The Tsinghua University team proposed a watershed digitization theory based on true-scale river networks, establishing the basic principle of using slope-channel (or river channel, abbreviated) structures reflecting geomorphic features as the minimum macroscopic unit of watersheds. Based on the minimum cost path search algorithm, the system efficiently implemented methods for extracting river networks from digital elevation models (DEM), with algorithm complexity reaching the theoretically optimal O(nlogn). They proposed flow direction determination and obstacle crossing algorithms that avoid depression preprocessing, while ensuring the efficiency and accuracy of river network extraction. They revealed that channel heads are key points for determining the true scale of slope-channel structures. Through a geomorphic feature function reflecting channel development mechanisms, they innovatively created a channel head position identification method based on along-course change point detection using this function, achieving precise identification of each channel head position in watersheds one by one, ensuring the feasibility of extracting true-scale river networks from watersheds, fundamentally solving the question of what resolution watershed modeling should achieve, and laying the foundation for watershed water-sediment dynamics models to distinguish different erosion forces at different geomorphic locations. They proposed a river network extraction method based on convolutional neural networks, which can simultaneously complete river network structure recognition and true-scale control, providing feasibility for lossless integration of measured rivers, remote sensing water surfaces, and other multi-source data in river network extraction algorithms. The achievements built a set of efficient and high-precision algorithms for extracting digital river networks from surface elevation and other data, forming completely independent and controllable core software.

Dataset Preview

Using 30-meter resolution DEM, the global river network dataset Hydro30 was extracted, with a total of approximately 500 million river segments. The data resolution, completeness, and accuracy are significantly superior to the previous generation of global river networks HydroSHEDS released by the United States. Currently, work is underway to extract the global river network dataset Hydro12 using 12.5-meter resolution DEM. Based on the river network binary tree coding method, river entity identity coding rules have been released and authorized by the ISO/IEC 15459 code-issuing institution Zhongguancun Industry and Information Technology QR Code Technology Research Institute. The MA.1002 global river network identification root node has been built and operated, achieving unified coding and decoding services for river entities with global proprietary and global unique characteristics, significantly improving the capacity, efficiency, and standardization of river network management, and laying the foundation for basin data services and microservice interface management based on river networks.
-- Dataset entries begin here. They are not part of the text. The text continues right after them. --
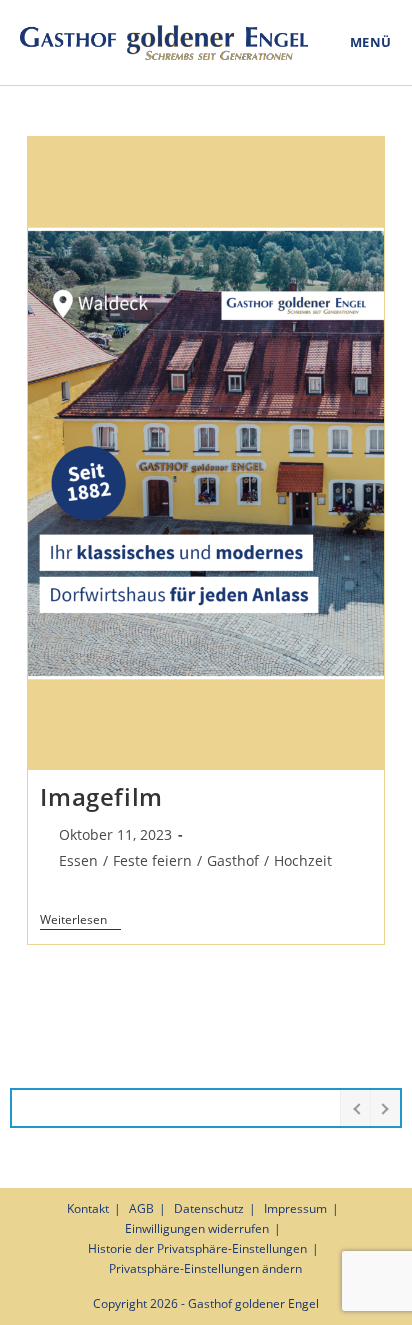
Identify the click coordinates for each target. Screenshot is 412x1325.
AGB (141, 1208)
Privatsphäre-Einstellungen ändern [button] (205, 1268)
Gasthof (233, 860)
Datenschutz (209, 1208)
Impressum (295, 1208)
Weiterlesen (80, 920)
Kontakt (88, 1208)
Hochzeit (303, 860)
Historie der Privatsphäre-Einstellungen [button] (197, 1248)
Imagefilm (101, 796)
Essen (78, 860)
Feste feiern (152, 860)
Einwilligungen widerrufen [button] (197, 1228)
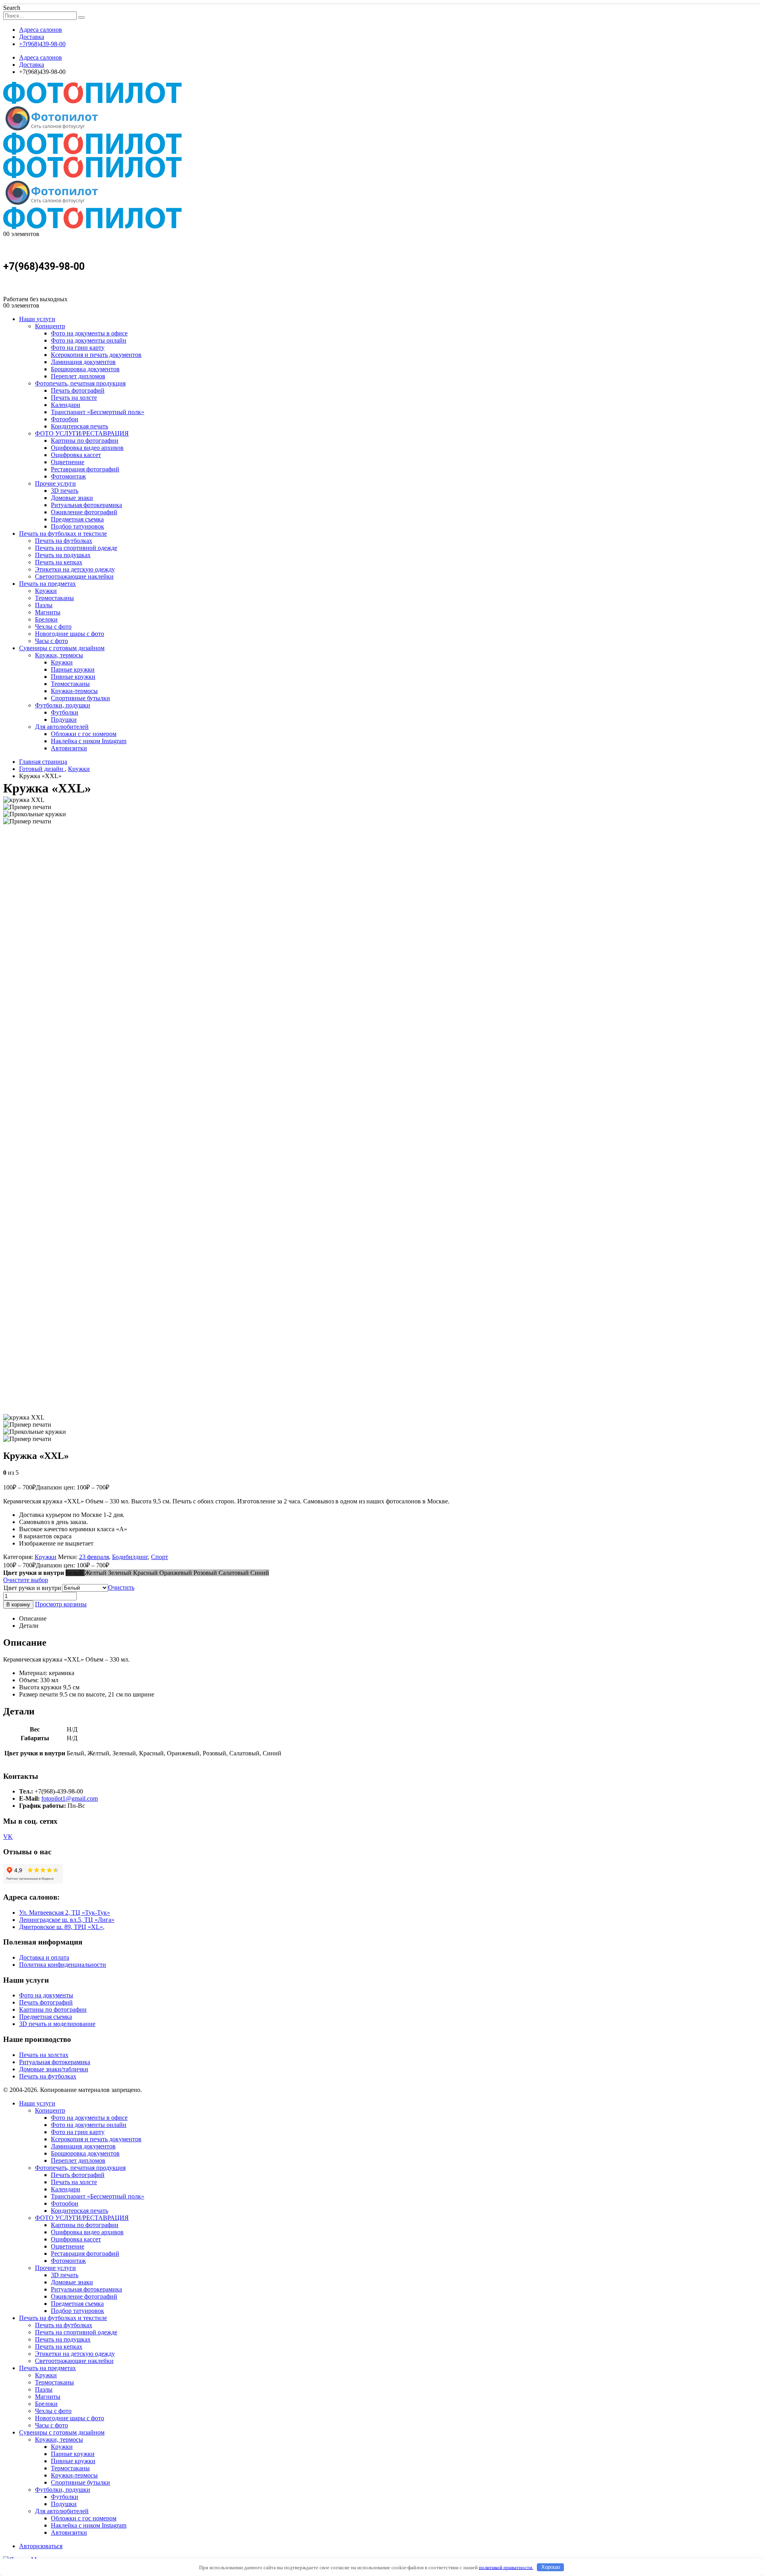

[1] Mao X, Chow J K, Su Z Y, Wand Y H, Li J Y, Wu T, Li T J. Deep learning-enhanced extraction of drainage networks from digital elevation models. Environmental Modelling & Software, 2021, 144: 105135.
[2] Li J Y, Li T J, Zhang L, Bellie S, Fu X D, Huang Y F, Bai R. A D8-compatible high-efficient channel head recognition method. Environmental Modelling & Software, 2020, 125: 104624.
[3] Wu T, Li J Y, Li T J, Bellie S, Zhang G, Wang G Q. High-efficient extraction of drainage networks from digital elevation models constrained by enhanced flow enforcement from known river maps. Geomorphology, 2019, 340: 184-201.
[4] Li J Y, Li T J, Liu S N, Shi H Y. An efficient method for mapping high-resolution global river discharge based on the algorithms of drainage network extraction. Water, 2018, 10(04): 533.
[5] Bai R, Li T J, Huang Y F, Li J Y, Wang G Q. An efficient and comprehensive method for drainage network extraction from DEM with billions of pixels using a size-balanced binary search tree. Geomorphology, 2015, 238: 56-67.
[6] Bai R, Li T J, Huang Y, Li J Y, Wang G Q, Yin D Q. A hierarchical pyramid method for managing large-scale high-resolution drainage networks extracted from DEM. Computers & Geosciences, 2015, 85(PA): 234-247.